Perhaps the biggest failing of Fussell’s hypothetical situation is that he imagines the war to only be between the U.S., Britain and Japan and bases all his scenarios on what the Allies could have done to make Japan surrender. He completely ignores the Soviet Union. The Soviet Union attacked Manchuria three days after the Hiroshima bomb was dropped. The U.S. knew about the impending attack and Russia stepped up their timetable due to the bombings. (Hasegawa, 110) The assumptions the invasion was planned other no longer held. Bomb or no bomb, it wouldn’t have happened the way Fussell posits.
With the Soviet Union in the Eastern War, Japan was fighting on three fronts: the Soviets, the U.S. and British forces, and the Chinese, who had never really been pacified (and who are also essentially ignored by Fussell).

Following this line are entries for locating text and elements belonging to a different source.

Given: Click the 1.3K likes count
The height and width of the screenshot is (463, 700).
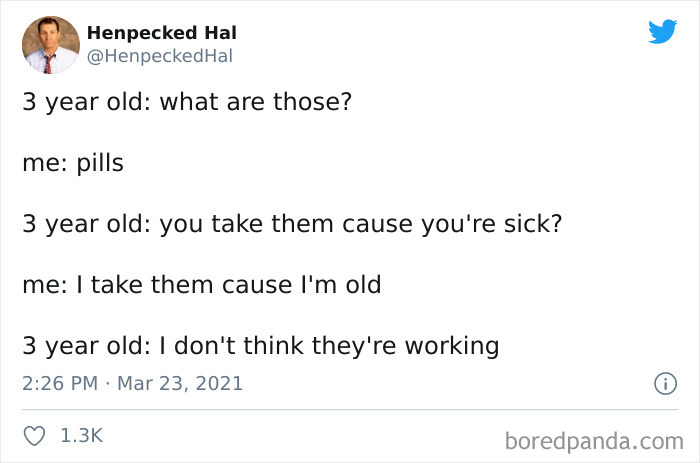Looking at the screenshot, I should [82, 436].
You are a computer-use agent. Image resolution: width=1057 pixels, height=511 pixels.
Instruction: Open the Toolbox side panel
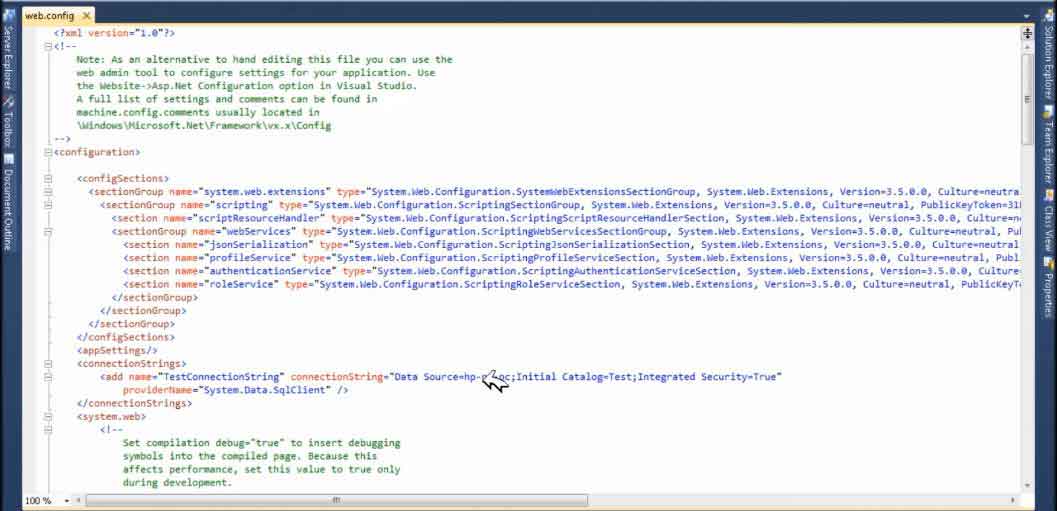(6, 125)
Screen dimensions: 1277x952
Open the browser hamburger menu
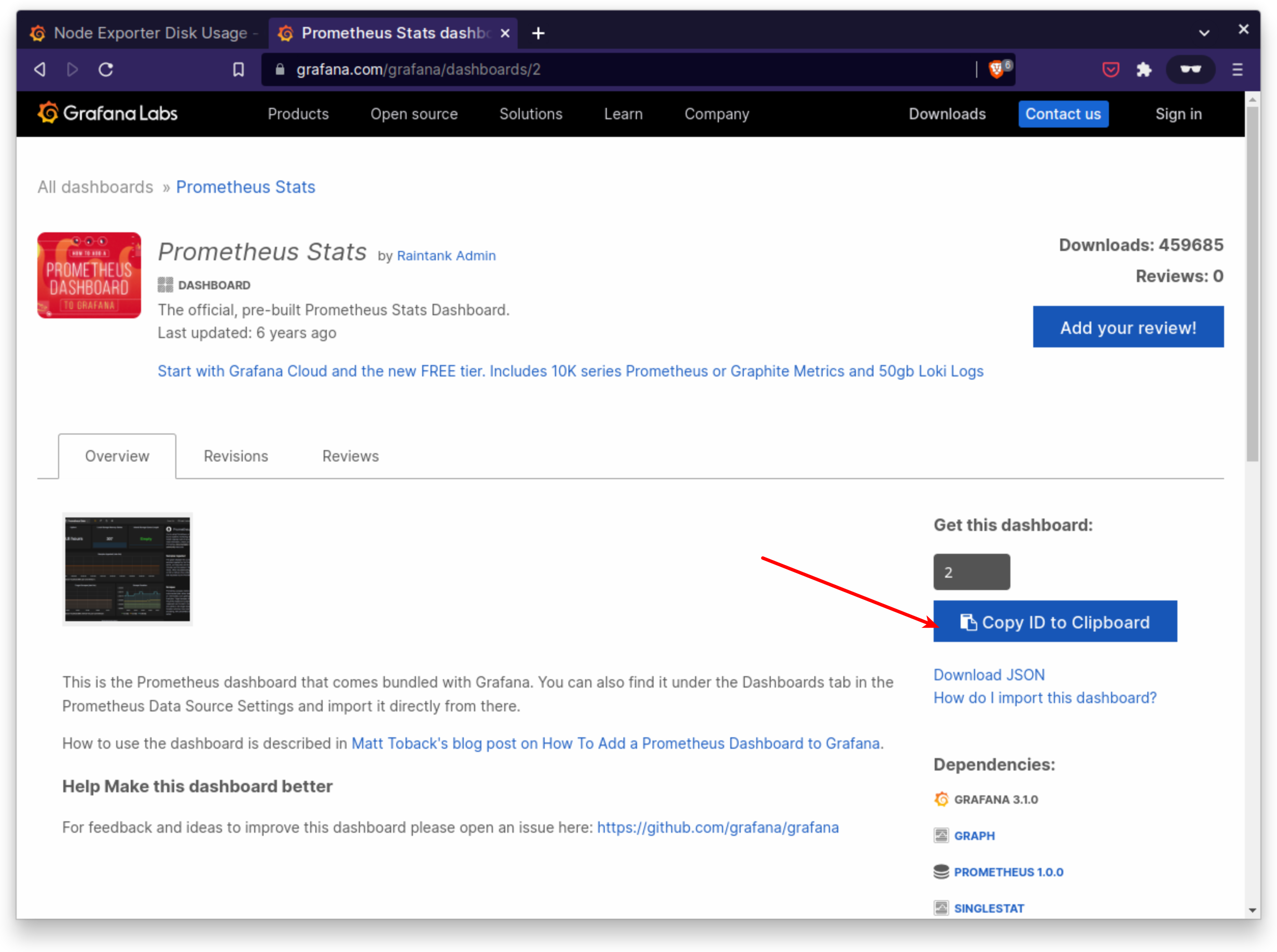[x=1237, y=69]
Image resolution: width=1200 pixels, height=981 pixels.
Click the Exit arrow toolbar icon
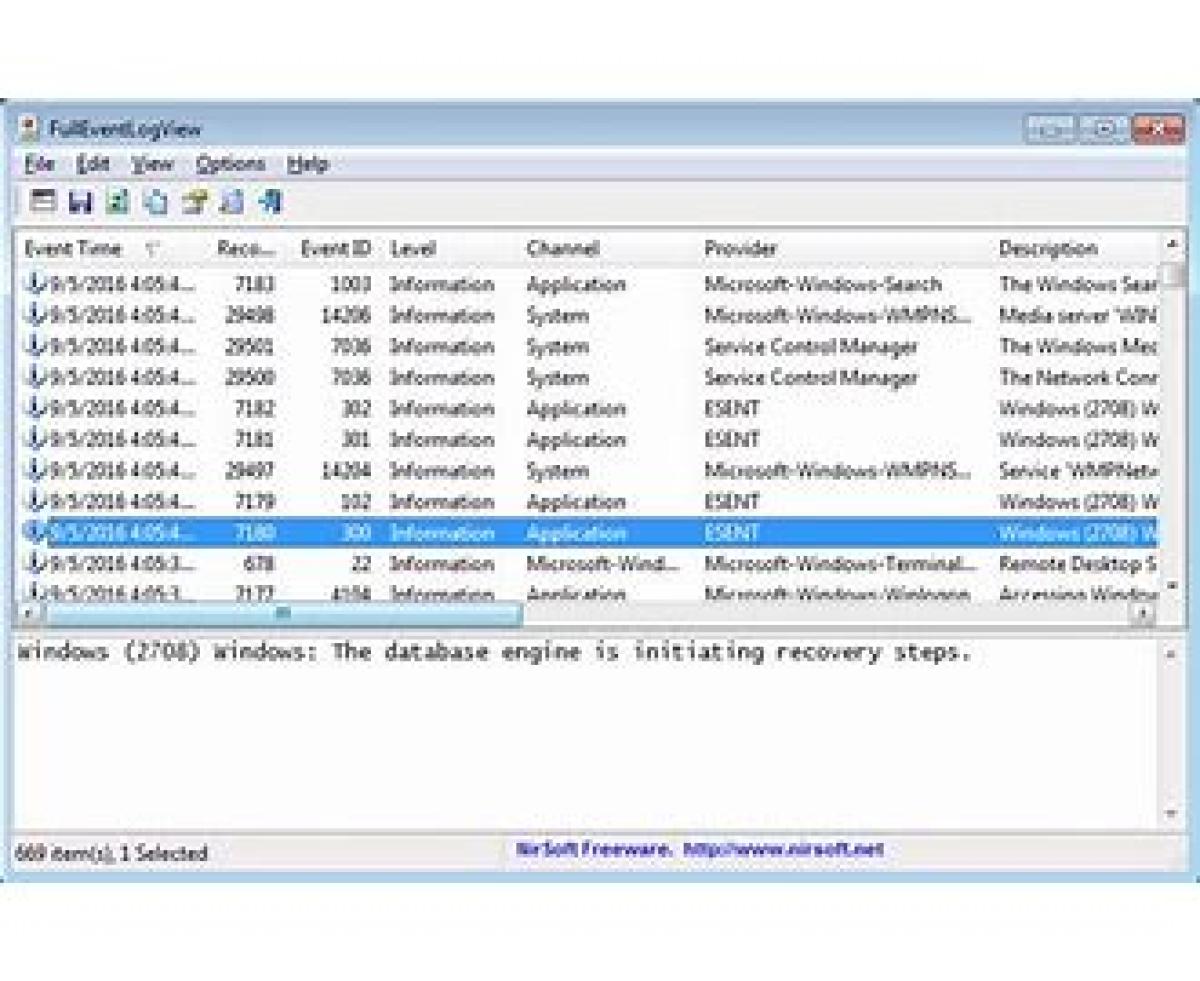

Japan had no real hope of winning before and this only made their situation worse. Japan was now not only in danger of losing their new colonies, but parts of Japan as well. The choice was no longer between surrendering or holding out in hopes of better terms, but surrendering to the U.S. and Britain right away, or waiting and having to cede large amounts of territory to the Soviets as well. The end of the Western War made it clear that Japan was better off surrendering to the U.S. This of course presumes the Japanese would react rationally, but so would any surrender scenario. Fussell accepts the Japanese would surrender in a clearly hopeless situation, but does not weigh the bomb against this also bleak alternative which would have killed far fewer people. In fact, we do not have to presume this, because we have record of what the War Council discussed before making the decision to surrender, and it was the Soviets, not the atomic bomb. (Hasegawa, 116) Thus, the Soviet invasion, which would have happened within a few days regardless of atomic bombs, was the real impetus for Japan’s surrender.
Finally, despite Fussell’s bluster about “canting,” we can’t know for sure what would have happened and it’s a rare scenario where his confidence would be justified. I would argue that advancing it is definitely justifiable to kill about two hundred thousand people based on suppositions about the alternatives is itself a rather undiluted form of canting, especially when one uses one’s own self interest as a criterion, and bases the argument on a few unsupported assumptions and a few poorly supported ones while failing to address realistic alternatives. In short, while it is impossible to show conclusively whether Truman made the right decision in dropping the atomic bombs on Hiroshima and Nagasaki, I believe the evidence points to know. If there is a good alternative argument, Fussell didn’t make it, rather he mostly strung together a series of logical fallacies while barely even addressing the evidence.